The problem >>
Your answer should be the full listing, copied word for word.

Records for processing >>

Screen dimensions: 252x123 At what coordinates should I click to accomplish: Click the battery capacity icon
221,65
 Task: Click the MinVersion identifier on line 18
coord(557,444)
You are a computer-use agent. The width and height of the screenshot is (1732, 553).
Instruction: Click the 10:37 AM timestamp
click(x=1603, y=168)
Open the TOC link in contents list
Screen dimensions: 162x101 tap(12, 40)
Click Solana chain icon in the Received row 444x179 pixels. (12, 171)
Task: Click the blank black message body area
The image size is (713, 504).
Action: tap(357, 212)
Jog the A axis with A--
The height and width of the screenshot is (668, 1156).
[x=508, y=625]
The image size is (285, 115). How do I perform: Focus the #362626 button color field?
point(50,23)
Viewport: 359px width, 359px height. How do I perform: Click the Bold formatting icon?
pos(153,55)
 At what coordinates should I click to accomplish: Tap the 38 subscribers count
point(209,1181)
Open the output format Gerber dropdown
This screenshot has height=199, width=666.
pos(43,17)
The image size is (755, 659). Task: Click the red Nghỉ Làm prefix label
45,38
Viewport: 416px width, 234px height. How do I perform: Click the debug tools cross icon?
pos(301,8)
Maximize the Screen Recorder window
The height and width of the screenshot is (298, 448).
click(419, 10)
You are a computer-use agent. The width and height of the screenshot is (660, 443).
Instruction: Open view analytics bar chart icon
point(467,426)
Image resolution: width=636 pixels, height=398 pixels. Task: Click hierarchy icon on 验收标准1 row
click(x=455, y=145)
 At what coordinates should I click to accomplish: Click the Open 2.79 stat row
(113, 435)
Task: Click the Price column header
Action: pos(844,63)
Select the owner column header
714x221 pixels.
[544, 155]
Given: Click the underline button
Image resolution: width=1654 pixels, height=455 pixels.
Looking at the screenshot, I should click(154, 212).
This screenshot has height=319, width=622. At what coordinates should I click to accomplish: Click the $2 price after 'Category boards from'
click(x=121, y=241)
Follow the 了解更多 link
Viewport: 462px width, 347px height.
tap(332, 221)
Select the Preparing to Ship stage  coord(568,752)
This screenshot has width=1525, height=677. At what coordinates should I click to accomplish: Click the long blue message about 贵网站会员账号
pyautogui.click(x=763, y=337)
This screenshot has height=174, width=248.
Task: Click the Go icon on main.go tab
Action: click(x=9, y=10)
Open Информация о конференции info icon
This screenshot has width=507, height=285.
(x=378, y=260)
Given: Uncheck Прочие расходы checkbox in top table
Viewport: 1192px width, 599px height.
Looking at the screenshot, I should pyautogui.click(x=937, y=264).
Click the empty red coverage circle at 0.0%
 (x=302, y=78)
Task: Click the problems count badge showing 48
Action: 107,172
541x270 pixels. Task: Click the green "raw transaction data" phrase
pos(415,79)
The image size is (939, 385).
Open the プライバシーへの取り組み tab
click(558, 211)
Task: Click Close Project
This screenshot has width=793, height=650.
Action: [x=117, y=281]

Answer to this task >>
Screen dimensions: 252x123 At what coordinates should I click to accomplish: Click the battery capacity icon
221,65
 Task: Click the MinVersion identifier on line 18
coord(557,444)
You are a computer-use agent. The width and height of the screenshot is (1732, 553).
Instruction: Click the 10:37 AM timestamp
click(x=1603, y=168)
Open the TOC link in contents list
Screen dimensions: 162x101 tap(12, 40)
Click Solana chain icon in the Received row 444x179 pixels. (12, 171)
Task: Click the blank black message body area
The image size is (713, 504).
Action: tap(357, 212)
Jog the A axis with A--
The height and width of the screenshot is (668, 1156).
[x=508, y=625]
The image size is (285, 115). How do I perform: Focus the #362626 button color field?
point(50,23)
Viewport: 359px width, 359px height. How do I perform: Click the Bold formatting icon?
pos(153,55)
 At what coordinates should I click to accomplish: Tap the 38 subscribers count
point(209,1181)
Open the output format Gerber dropdown
This screenshot has height=199, width=666.
pos(43,17)
The image size is (755, 659). Task: Click the red Nghỉ Làm prefix label
45,38
Viewport: 416px width, 234px height. How do I perform: Click the debug tools cross icon?
pos(301,8)
Maximize the Screen Recorder window
The height and width of the screenshot is (298, 448).
click(419, 10)
You are a computer-use agent. The width and height of the screenshot is (660, 443).
Instruction: Open view analytics bar chart icon
point(467,426)
Image resolution: width=636 pixels, height=398 pixels. Task: Click hierarchy icon on 验收标准1 row
click(x=455, y=145)
 At what coordinates should I click to accomplish: Click the Open 2.79 stat row
(113, 435)
Task: Click the Price column header
Action: pos(844,63)
Select the owner column header
714x221 pixels.
[544, 155]
Given: Click the underline button
Image resolution: width=1654 pixels, height=455 pixels.
Looking at the screenshot, I should click(154, 212).
This screenshot has height=319, width=622. At what coordinates should I click to accomplish: Click the $2 price after 'Category boards from'
click(x=121, y=241)
Follow the 了解更多 link
Viewport: 462px width, 347px height.
tap(332, 221)
Select the Preparing to Ship stage  coord(568,752)
This screenshot has width=1525, height=677. At what coordinates should I click to accomplish: Click the long blue message about 贵网站会员账号
pyautogui.click(x=763, y=337)
This screenshot has height=174, width=248.
Task: Click the Go icon on main.go tab
Action: click(x=9, y=10)
Open Информация о конференции info icon
This screenshot has width=507, height=285.
(x=378, y=260)
Given: Uncheck Прочие расходы checkbox in top table
Viewport: 1192px width, 599px height.
Looking at the screenshot, I should pyautogui.click(x=937, y=264).
Click the empty red coverage circle at 0.0%
 (x=302, y=78)
Task: Click the problems count badge showing 48
Action: 107,172
541x270 pixels. Task: Click the green "raw transaction data" phrase
pos(415,79)
The image size is (939, 385).
Open the プライバシーへの取り組み tab
click(558, 211)
Task: Click Close Project
This screenshot has width=793, height=650.
Action: [x=117, y=281]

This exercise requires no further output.